__Data for processing__:
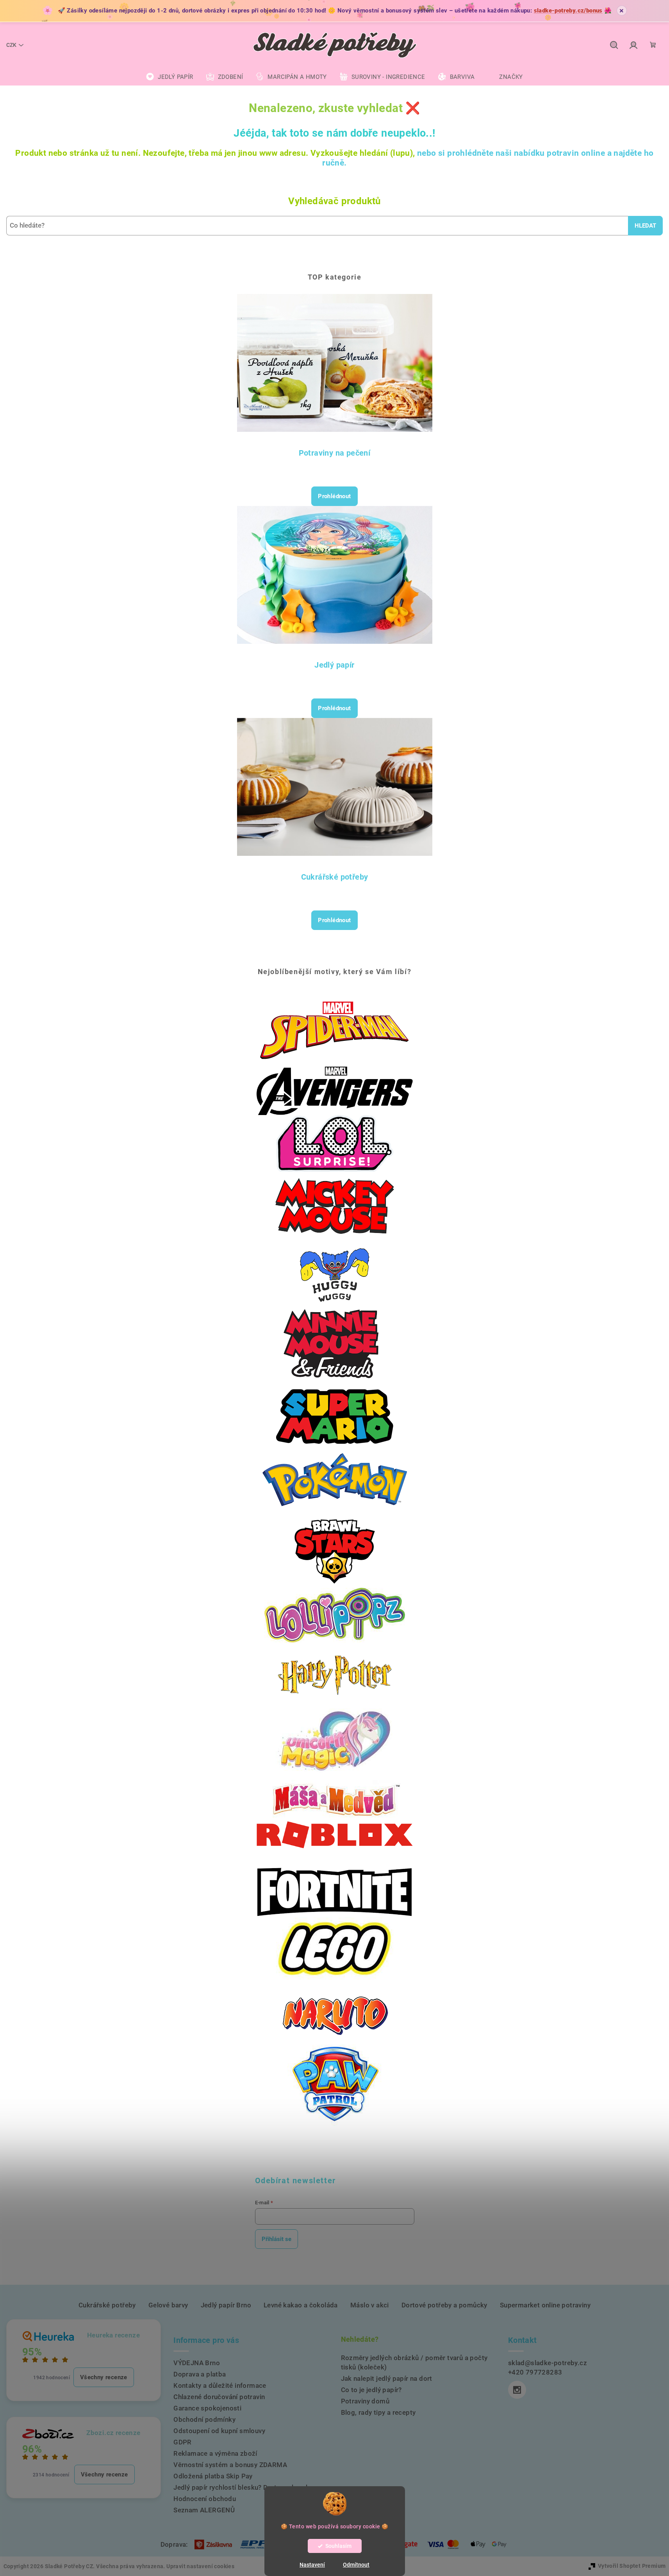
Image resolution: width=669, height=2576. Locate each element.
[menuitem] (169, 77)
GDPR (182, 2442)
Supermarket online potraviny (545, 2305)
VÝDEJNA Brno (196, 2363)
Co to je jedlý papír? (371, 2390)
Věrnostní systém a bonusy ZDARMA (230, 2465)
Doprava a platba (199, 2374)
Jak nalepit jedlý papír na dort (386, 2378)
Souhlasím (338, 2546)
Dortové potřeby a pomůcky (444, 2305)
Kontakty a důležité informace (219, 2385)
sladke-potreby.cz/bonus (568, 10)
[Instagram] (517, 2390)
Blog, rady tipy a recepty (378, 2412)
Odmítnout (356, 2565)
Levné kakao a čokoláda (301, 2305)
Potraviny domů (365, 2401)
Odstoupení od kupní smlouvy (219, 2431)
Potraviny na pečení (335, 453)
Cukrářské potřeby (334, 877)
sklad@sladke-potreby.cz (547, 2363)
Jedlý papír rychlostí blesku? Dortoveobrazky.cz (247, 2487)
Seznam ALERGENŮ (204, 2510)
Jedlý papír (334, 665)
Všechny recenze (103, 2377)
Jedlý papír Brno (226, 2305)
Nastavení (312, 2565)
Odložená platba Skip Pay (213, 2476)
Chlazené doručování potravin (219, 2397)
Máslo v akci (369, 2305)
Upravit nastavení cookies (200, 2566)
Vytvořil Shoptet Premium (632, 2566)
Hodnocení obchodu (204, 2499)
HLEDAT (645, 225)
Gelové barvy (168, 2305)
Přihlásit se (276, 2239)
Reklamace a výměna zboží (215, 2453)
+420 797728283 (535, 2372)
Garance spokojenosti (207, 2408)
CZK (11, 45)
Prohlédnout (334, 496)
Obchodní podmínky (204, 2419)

---

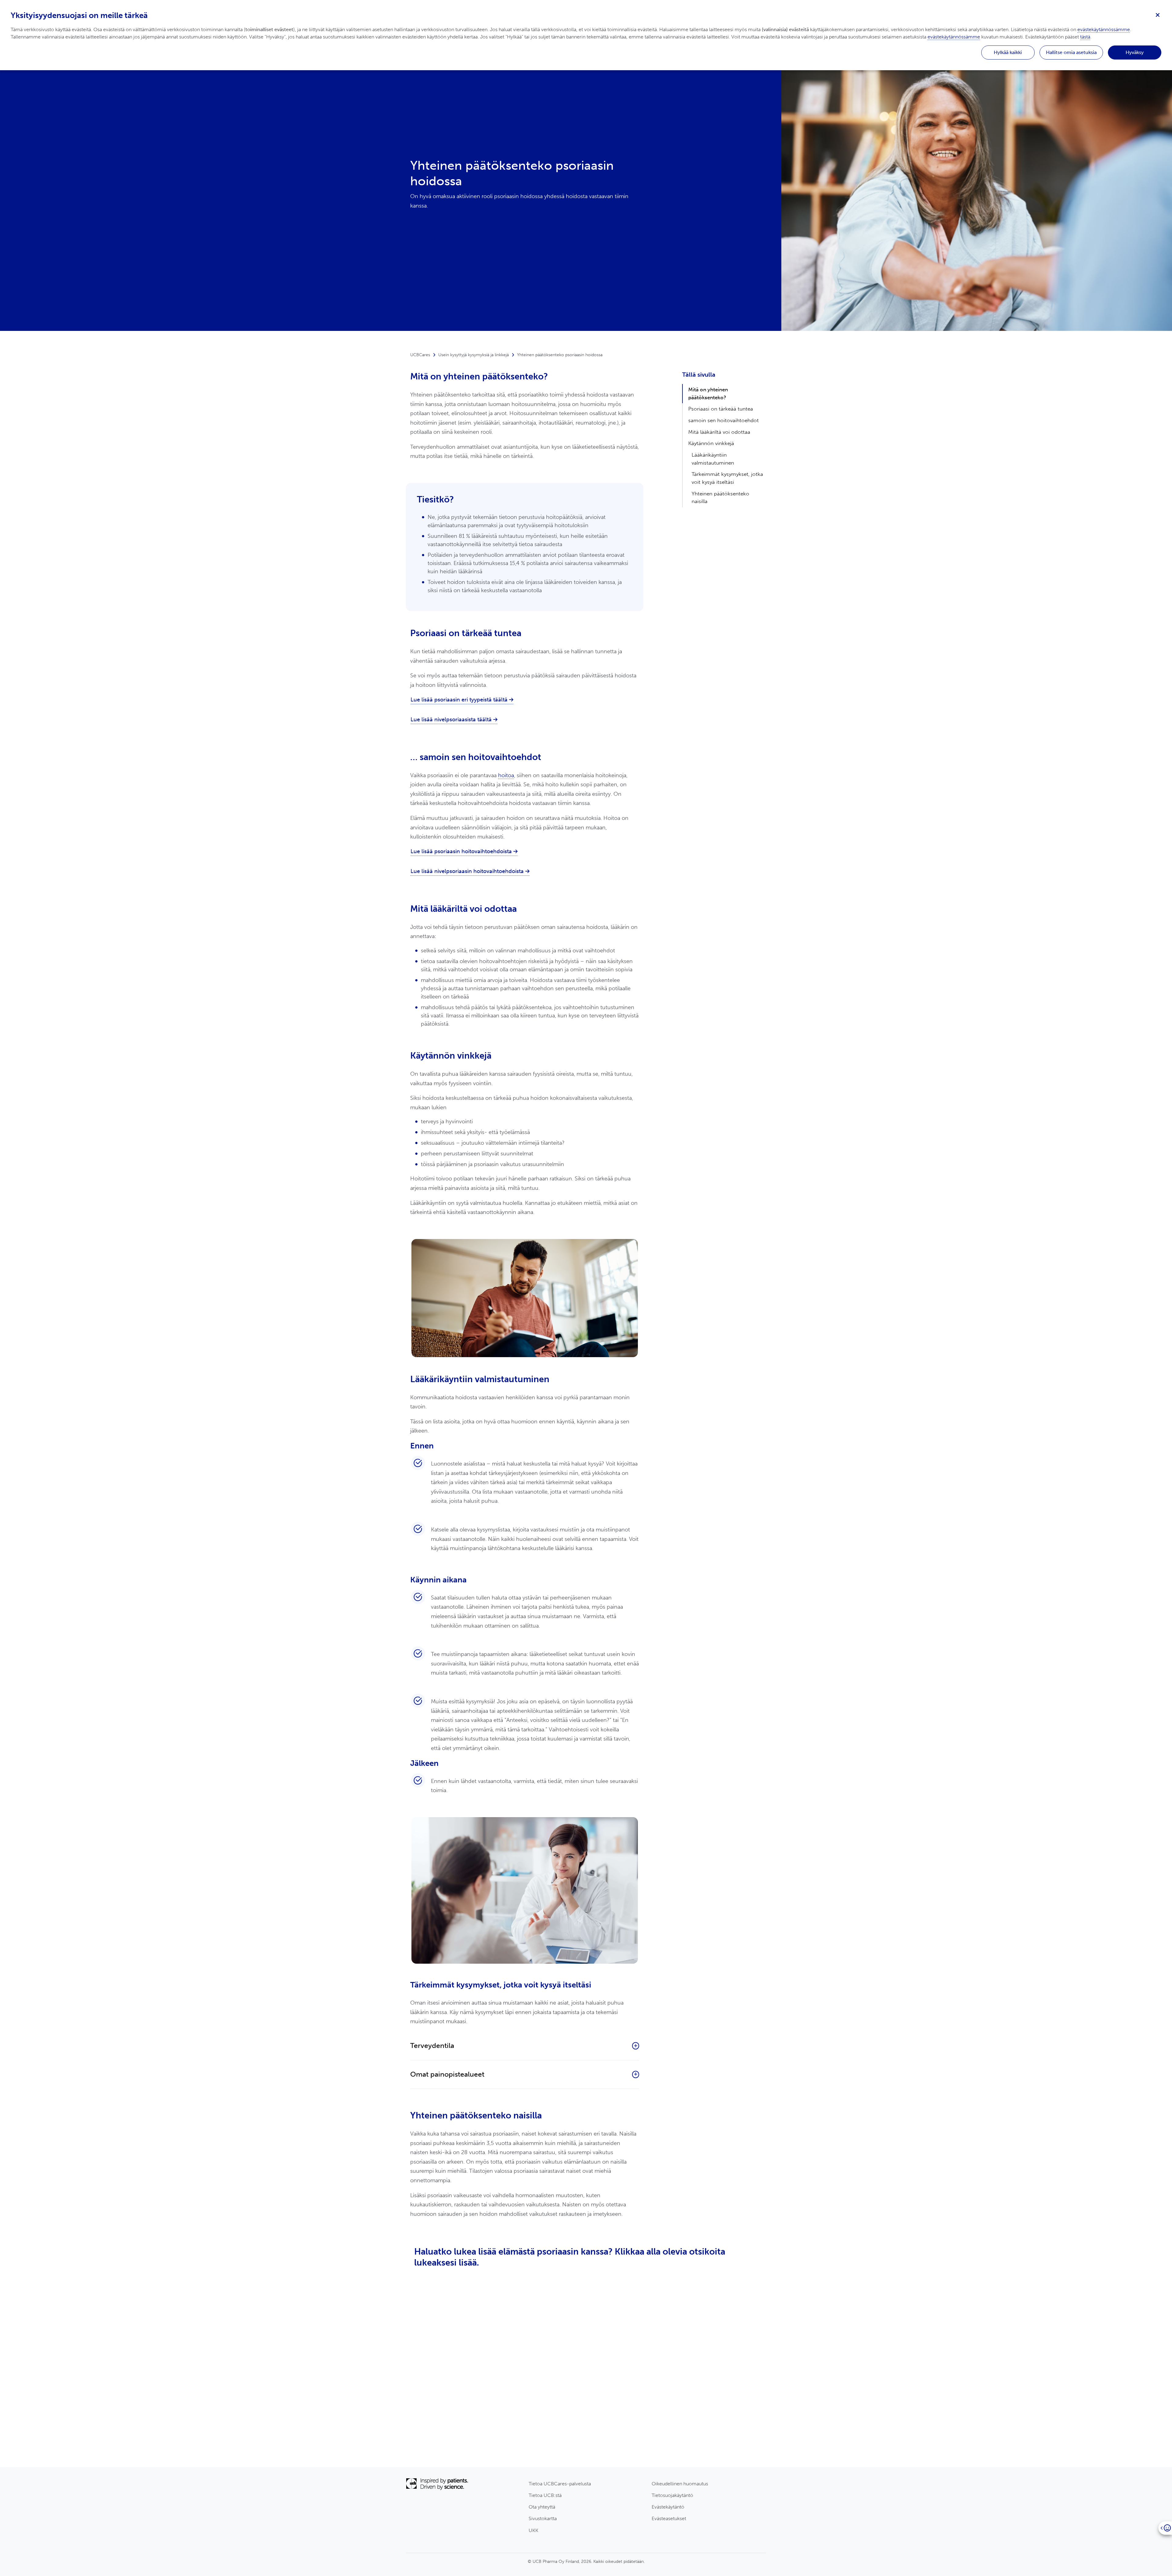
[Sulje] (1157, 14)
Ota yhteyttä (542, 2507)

...

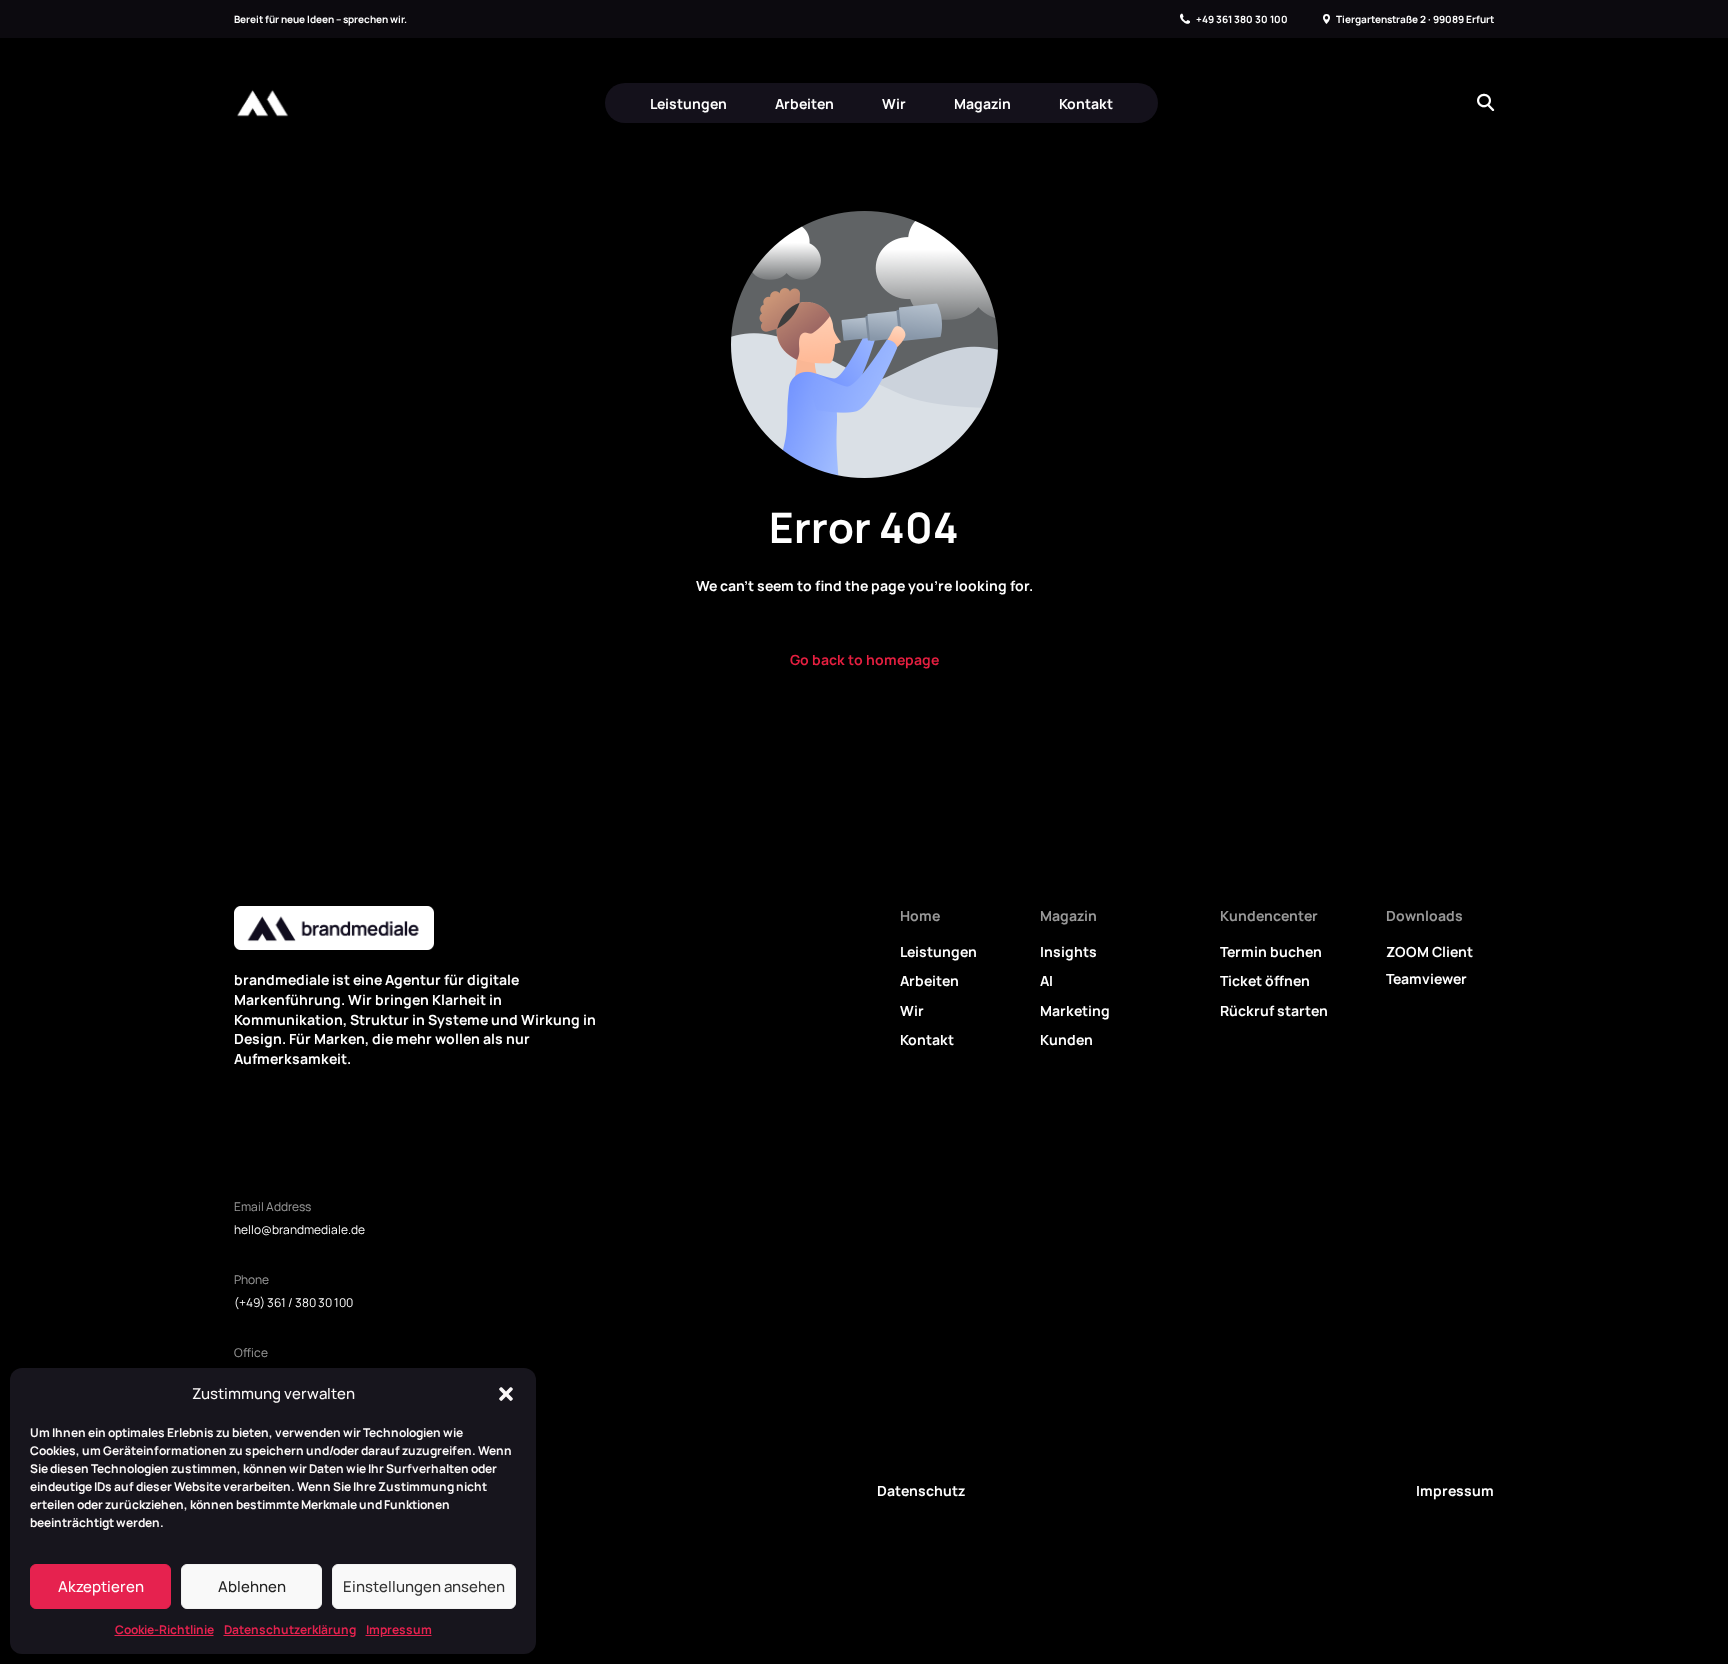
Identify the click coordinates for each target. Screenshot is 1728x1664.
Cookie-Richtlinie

__Exercise brief__:
In the entries above, identify every line with the word "potreby". Copy those lines.

__Output for this exercise__:
sladke-potreby.cz/bonus (568, 10)
sklad@sladke-potreby.cz (547, 2363)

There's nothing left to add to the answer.